Published October 8, 2021
A Microsoft logo is seen on an office building in New York City, US on July 28, 2015. — Reuters/File
A Microsoft logo is seen on an office building in New York City, US on July 28, 2015. — Reuters/File

BOSTON: Russia accounted for most state-sponsored hacking detected by Microsoft over the past year, with a 58pc share, mostly targeting government agencies and think tanks in the United States, followed by Ukraine, Britain and European Nato members, the company said.

The devastating effectiveness of the long-undetected SolarWinds hack it mainly breached information technology businesses including Microsoft also boosted Russian state-backed hackers success rate to 32pc in the year ending June 30, compared with 21pc in the preceding 12 months.

China, meanwhile, accounted for fewer than 1 in 10 of the state-backed hacking attempts Microsoft detected but was successful 44pc of the time in breaking into targeted networks, Microsoft said in its second annual Digital Defence Report, which covers July 2020 through June 2021. While Russia’s prolific state-sponsored hacking is well known, Microsoft’s report offers unusually specific detail on how it stacks up against that by other US adversaries.

The report also cited ransomware attacks as a serious and growing plague, with the United States by far the most targeted country, hit by more than triple the attacks of the next most targeted nation. Ransomware attacks are criminal and financially motivated.

By contrast, state-backed hacking is chiefly about intelligence gathering whether for national security or commercial or strategic advantage and thus generally tolerated by governments, with US cyber operators among the most skilled.
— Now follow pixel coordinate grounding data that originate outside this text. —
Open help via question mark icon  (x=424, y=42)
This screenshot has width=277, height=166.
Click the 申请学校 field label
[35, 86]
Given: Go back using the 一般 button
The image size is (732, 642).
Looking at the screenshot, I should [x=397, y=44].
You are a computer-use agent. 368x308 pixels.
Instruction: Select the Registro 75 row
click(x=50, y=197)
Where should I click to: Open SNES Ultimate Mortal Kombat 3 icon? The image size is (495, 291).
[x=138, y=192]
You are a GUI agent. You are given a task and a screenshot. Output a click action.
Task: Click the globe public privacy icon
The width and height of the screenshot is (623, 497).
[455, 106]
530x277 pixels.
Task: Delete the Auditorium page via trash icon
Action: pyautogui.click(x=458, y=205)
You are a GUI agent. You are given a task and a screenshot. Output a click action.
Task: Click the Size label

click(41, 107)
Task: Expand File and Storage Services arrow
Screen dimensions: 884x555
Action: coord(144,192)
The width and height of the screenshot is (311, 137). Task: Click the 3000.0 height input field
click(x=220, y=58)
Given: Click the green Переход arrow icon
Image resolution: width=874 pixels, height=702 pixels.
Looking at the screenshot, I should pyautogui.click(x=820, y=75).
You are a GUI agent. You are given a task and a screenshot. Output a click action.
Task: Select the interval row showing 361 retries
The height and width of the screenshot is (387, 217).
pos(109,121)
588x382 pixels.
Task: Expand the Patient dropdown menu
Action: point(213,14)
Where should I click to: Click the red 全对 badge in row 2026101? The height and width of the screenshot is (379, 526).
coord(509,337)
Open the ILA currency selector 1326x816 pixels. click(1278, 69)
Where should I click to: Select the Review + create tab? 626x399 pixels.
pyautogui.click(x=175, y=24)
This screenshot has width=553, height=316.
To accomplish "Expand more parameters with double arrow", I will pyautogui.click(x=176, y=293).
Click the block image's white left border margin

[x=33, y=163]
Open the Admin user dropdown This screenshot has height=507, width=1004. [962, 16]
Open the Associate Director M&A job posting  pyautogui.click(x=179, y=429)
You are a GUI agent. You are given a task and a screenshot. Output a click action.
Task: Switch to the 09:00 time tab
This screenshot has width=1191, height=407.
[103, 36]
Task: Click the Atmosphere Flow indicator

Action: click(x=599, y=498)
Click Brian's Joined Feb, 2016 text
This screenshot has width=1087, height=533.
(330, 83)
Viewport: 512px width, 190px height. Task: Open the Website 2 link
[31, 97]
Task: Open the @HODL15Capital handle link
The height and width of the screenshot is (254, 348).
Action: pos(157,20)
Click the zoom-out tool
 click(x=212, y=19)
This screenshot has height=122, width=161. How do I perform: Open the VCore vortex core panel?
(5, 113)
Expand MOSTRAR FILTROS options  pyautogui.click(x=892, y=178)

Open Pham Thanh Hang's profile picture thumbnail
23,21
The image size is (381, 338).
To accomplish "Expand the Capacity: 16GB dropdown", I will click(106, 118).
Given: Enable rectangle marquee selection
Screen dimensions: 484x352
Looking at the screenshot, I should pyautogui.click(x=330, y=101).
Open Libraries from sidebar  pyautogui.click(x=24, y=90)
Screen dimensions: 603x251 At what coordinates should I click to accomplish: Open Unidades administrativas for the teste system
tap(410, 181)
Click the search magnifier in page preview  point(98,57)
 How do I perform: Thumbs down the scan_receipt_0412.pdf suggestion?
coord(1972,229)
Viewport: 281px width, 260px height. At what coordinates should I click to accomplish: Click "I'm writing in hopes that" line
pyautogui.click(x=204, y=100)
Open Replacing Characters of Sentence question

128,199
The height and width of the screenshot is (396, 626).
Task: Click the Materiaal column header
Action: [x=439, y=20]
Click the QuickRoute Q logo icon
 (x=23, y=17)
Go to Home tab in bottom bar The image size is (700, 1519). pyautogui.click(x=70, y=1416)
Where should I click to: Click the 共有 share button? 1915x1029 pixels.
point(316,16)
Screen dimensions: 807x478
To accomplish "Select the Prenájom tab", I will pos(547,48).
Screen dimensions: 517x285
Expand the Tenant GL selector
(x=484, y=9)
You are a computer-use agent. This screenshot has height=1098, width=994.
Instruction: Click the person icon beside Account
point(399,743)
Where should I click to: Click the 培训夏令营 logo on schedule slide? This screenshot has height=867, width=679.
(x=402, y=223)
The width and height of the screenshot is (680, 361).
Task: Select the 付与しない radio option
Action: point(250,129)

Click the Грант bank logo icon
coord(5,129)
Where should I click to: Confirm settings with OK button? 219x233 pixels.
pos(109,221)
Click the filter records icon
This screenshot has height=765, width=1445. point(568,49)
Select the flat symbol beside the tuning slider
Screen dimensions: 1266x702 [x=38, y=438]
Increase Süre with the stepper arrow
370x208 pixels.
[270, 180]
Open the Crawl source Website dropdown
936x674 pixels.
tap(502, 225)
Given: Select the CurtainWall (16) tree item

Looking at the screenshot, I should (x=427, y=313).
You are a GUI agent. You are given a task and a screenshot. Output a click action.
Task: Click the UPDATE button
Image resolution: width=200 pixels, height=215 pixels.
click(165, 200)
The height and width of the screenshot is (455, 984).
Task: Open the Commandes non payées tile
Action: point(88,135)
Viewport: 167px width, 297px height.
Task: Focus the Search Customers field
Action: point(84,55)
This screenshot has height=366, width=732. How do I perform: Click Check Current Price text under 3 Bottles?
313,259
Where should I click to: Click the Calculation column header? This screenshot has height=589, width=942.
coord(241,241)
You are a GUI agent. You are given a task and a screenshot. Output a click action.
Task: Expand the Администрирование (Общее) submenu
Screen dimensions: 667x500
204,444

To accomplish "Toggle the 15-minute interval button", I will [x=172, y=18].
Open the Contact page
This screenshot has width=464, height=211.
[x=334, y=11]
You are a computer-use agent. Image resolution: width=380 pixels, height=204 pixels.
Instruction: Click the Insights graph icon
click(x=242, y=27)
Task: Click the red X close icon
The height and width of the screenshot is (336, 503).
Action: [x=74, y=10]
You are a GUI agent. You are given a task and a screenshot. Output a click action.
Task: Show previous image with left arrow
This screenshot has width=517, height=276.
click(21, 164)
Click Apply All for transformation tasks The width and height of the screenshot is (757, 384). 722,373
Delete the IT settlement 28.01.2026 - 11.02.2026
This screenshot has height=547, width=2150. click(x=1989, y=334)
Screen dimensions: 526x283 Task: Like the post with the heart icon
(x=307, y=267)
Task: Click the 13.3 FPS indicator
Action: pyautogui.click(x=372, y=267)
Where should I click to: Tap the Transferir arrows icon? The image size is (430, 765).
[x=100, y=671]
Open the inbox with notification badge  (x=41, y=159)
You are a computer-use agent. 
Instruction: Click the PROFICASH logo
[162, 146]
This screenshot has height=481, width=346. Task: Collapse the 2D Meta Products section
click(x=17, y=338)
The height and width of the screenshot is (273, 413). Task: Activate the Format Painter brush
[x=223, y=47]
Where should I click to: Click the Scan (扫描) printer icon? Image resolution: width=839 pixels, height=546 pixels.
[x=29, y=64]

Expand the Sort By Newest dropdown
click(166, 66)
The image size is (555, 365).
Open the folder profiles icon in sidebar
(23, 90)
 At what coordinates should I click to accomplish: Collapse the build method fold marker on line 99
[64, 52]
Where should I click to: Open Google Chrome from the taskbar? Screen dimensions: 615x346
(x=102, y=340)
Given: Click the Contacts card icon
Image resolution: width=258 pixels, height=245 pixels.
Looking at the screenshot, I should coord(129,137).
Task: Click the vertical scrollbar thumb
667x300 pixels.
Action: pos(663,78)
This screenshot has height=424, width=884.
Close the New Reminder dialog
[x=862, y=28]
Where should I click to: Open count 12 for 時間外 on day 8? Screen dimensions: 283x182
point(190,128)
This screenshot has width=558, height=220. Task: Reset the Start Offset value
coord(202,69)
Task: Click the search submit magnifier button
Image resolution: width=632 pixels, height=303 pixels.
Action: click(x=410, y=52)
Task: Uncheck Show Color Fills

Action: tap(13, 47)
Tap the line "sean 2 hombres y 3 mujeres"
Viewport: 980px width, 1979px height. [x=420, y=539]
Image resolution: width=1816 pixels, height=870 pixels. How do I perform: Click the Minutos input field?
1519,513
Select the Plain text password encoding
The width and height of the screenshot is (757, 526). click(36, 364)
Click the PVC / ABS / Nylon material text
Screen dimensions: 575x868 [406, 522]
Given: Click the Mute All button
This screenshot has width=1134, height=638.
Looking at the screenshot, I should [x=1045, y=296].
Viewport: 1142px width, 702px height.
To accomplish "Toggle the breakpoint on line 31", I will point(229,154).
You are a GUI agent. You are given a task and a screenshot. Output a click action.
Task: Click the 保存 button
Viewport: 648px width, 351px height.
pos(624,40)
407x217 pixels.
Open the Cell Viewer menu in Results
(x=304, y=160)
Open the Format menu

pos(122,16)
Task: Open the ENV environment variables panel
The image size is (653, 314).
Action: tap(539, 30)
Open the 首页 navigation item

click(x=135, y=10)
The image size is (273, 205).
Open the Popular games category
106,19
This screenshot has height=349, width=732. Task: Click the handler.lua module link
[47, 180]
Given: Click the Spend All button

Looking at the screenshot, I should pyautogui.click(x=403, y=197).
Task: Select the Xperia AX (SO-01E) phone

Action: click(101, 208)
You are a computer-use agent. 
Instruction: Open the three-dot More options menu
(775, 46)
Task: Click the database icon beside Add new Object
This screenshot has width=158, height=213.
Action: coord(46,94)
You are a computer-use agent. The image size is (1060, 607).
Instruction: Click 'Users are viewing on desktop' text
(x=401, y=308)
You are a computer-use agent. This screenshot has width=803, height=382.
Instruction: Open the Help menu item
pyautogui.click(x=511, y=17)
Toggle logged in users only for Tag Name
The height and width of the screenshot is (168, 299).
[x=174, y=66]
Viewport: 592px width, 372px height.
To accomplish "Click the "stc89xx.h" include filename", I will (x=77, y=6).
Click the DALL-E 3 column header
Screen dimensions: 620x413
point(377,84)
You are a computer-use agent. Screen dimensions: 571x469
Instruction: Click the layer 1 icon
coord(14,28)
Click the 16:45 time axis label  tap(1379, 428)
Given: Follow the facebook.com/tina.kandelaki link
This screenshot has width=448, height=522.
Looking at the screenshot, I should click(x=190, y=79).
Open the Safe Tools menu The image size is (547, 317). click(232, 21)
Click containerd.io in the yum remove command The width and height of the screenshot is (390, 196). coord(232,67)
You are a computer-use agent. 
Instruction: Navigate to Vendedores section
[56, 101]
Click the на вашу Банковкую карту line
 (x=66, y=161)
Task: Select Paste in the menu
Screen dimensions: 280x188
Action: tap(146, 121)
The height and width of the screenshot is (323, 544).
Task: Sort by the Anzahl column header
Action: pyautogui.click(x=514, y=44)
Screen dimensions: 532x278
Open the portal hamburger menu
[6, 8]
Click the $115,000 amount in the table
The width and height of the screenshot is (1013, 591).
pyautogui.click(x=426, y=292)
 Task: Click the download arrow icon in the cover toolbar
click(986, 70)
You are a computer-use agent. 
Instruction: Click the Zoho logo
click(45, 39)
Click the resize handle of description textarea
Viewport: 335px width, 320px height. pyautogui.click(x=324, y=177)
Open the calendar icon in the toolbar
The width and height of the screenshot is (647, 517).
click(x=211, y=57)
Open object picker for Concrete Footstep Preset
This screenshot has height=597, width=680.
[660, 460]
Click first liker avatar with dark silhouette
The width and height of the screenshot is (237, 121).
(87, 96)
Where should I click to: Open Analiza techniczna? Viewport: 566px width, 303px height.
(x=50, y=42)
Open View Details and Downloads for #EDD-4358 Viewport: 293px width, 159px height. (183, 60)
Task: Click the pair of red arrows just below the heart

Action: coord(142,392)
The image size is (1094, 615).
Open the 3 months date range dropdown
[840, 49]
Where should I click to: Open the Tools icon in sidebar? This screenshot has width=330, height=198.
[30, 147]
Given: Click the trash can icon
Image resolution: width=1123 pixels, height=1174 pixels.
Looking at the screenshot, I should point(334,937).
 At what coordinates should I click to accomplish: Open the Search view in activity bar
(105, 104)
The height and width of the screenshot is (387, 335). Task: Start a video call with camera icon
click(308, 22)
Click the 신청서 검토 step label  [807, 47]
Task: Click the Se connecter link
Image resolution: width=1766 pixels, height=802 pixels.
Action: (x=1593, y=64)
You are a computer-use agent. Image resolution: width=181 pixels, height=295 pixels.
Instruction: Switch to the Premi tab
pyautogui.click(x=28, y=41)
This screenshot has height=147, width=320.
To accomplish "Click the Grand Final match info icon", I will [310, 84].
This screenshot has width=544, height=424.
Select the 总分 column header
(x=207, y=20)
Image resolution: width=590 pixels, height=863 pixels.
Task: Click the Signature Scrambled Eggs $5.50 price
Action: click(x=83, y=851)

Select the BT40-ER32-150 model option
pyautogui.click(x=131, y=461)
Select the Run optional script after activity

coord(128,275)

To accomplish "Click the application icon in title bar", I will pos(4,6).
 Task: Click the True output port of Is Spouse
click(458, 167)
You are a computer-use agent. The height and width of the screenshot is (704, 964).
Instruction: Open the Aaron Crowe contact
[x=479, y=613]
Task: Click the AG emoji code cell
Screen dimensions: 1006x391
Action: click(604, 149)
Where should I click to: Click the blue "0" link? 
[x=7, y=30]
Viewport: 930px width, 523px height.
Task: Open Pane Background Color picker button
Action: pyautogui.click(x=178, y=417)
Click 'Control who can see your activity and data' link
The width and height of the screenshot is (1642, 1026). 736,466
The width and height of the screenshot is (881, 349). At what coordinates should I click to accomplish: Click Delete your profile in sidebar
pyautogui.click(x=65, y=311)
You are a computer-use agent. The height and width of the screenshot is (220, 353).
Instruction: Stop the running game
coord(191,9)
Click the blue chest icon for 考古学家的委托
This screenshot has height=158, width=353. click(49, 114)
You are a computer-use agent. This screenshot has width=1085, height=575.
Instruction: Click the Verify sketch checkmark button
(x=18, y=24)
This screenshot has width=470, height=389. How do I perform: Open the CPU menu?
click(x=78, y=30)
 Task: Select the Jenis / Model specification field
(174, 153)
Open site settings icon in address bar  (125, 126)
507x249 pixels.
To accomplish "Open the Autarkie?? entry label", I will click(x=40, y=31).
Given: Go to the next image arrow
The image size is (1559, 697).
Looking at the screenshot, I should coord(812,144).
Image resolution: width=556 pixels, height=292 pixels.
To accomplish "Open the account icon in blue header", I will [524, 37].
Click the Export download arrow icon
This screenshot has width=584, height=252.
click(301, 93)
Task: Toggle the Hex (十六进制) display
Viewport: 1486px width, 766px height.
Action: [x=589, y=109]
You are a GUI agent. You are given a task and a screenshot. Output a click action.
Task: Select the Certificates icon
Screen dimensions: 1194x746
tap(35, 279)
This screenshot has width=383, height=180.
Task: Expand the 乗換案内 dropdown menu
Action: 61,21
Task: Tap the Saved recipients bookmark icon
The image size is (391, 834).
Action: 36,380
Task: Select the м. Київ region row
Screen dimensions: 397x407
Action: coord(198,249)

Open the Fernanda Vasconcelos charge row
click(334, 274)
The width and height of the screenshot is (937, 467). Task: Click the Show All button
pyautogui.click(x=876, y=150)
The report by Microsoft Corp., which works closely with Washington government agencies, does not address US government hacking.

The SolarWinds hack was such an embarrassment to the US government, however, that some Washington lawmakers demanded some sort of retaliation. President Joe Biden has had a difficult time drawing a red line for what cyberactivity is permissible. He has issued vague warnings to President Vladimir Putin to get him to crack down on ransomware criminals, but several top administration cybersecurity officials said this week that they have seen no evidence of that.

Overall, nation-state hacking has about a 10pc-20pc success rate, said Cristin Goodwin, who heads Microsoft’s Digital Security Unit, which is focused on nation-state actors. Its something that’s really important for us to try to stay ahead of and keep driving that compromised number down because the lower it gets, the better were doing, Goodwin said.

Goodwin finds China’s geopolitical goals in its recent cyberespionage especially notable, including targeting foreign ministries in Central and South American countries where it is making Belt-and-Road-Initiative infrastructure investments and universities in Taiwan and Hong Kong where resistance to Beijing’s regional ambitions is strong. The findings further belie as obsolete any conventional wisdom that Chinese cyber spies’ interests are limited to pilfering intellectual property.

Russian hack attempts were up from 52pc in the 2019-20 period as a share of global cyber-intrusion bids detected by the nation-state notification service that Microsoft employs to alert its customers. For the year ending June 30, North Korea was second as country of origin at 23pc, up from less than 11pc previously. China dipped to 8pc from 12pc.

But attempt volume and efficacy are different matters. North Korea’s failure rate on spear-phishing targeting individuals, usually with booby-trapped emails was 94pc in the past year, Microsoft found.